Boss Marcel Rohner also has to face the flak after deciding to write down nearly two and a half billion euros of fixed income securities.
The dramatic turnaround in UBS’s fortunes has taken just three months. The second quarter added nearly four billion euros to its year’s profits, but it has bled red ink since, and could lose between 361 to 485 million euros in the third quarter.
“Last year we could already see signs of the trouble ahead, and we knew difficulties were coming. We took steps to insure ourselves against these problems, but what has happened during the third quarter was unimaginable, and beyond our wildest projections”, said Rohner.
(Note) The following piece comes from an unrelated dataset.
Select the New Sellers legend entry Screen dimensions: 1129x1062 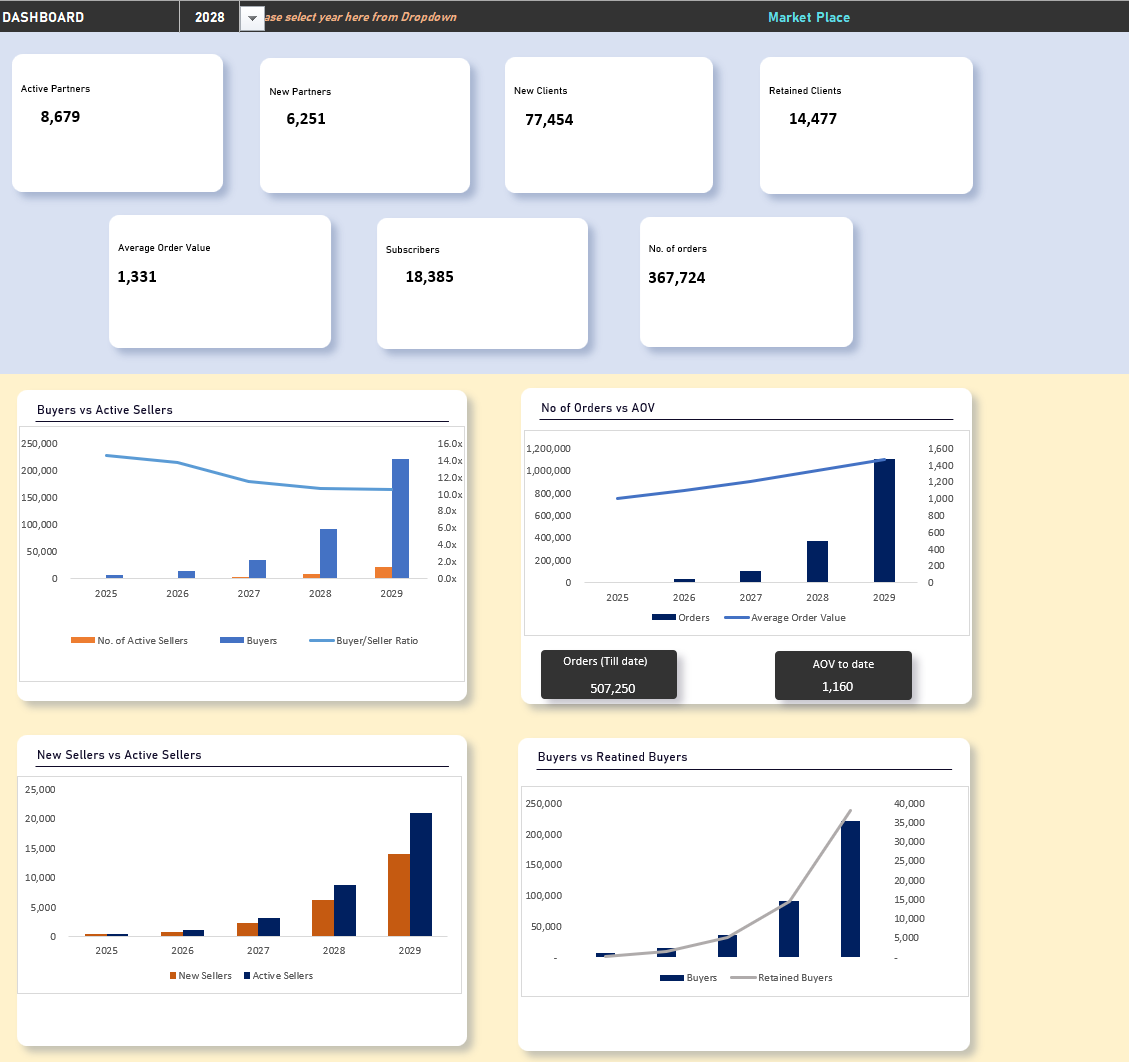[x=201, y=975]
The worst is yet to come, as millions of US homeowners are facing payment rescheduling in the coming months as early cheap rate mortgages are readjusted according to market rates. This could push many into failing to meet their monthly payments, and crash the fragile housing market.
UBS also warns there may be more bad news in the pipeline, especially from its investment banking arm, whose boss Huw Jenkins has resigned. UBS and Credit Suisse shares fell on the news, prompting some investors to suggest now might be a good time to buy while banks are relatively cheap. Brave souls, indeed.